**PROBLEM DESCRIPTION**
Retype the material character for character, from its first line through the line that contains "will (340, 335).", inclusive.

**DATA IN THIS EXERCISE**
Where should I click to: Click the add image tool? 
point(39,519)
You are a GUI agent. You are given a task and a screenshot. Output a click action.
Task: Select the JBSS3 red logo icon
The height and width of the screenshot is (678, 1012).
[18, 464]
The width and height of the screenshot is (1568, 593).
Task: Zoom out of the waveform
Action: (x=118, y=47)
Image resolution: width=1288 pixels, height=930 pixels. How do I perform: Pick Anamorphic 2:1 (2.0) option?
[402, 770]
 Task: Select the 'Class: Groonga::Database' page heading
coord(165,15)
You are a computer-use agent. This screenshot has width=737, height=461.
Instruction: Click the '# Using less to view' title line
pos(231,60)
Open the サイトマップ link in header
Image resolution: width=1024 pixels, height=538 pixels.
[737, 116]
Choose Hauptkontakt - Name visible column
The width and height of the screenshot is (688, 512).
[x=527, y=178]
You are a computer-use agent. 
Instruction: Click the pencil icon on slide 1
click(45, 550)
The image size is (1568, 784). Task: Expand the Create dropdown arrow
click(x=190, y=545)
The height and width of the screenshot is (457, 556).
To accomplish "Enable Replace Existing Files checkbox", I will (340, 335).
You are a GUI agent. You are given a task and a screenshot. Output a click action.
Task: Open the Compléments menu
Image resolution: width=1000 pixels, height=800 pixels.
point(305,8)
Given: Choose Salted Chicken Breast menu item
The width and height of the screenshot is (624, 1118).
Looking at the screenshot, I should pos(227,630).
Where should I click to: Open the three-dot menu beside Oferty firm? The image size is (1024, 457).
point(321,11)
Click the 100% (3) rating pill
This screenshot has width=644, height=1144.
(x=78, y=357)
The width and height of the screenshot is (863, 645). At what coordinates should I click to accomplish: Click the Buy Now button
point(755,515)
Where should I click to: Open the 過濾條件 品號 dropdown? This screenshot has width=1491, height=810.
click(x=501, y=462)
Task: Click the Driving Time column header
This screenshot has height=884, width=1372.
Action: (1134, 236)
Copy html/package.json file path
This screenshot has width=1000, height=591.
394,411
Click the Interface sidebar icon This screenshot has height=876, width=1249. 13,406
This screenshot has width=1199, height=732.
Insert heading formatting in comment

**TASK SOLUTION**
Where should I click to: Click the add image tool? 
point(39,519)
You are a GUI agent. You are given a task and a screenshot. Output a click action.
Task: Select the JBSS3 red logo icon
The height and width of the screenshot is (678, 1012).
[18, 464]
The width and height of the screenshot is (1568, 593).
Task: Zoom out of the waveform
Action: (x=118, y=47)
Image resolution: width=1288 pixels, height=930 pixels. How do I perform: Pick Anamorphic 2:1 (2.0) option?
[402, 770]
 Task: Select the 'Class: Groonga::Database' page heading
coord(165,15)
You are a computer-use agent. This screenshot has width=737, height=461.
Instruction: Click the '# Using less to view' title line
pos(231,60)
Open the サイトマップ link in header
Image resolution: width=1024 pixels, height=538 pixels.
[737, 116]
Choose Hauptkontakt - Name visible column
The width and height of the screenshot is (688, 512).
[x=527, y=178]
You are a computer-use agent. 
Instruction: Click the pencil icon on slide 1
click(45, 550)
The image size is (1568, 784). Task: Expand the Create dropdown arrow
click(x=190, y=545)
The height and width of the screenshot is (457, 556).
To accomplish "Enable Replace Existing Files checkbox", I will (340, 335).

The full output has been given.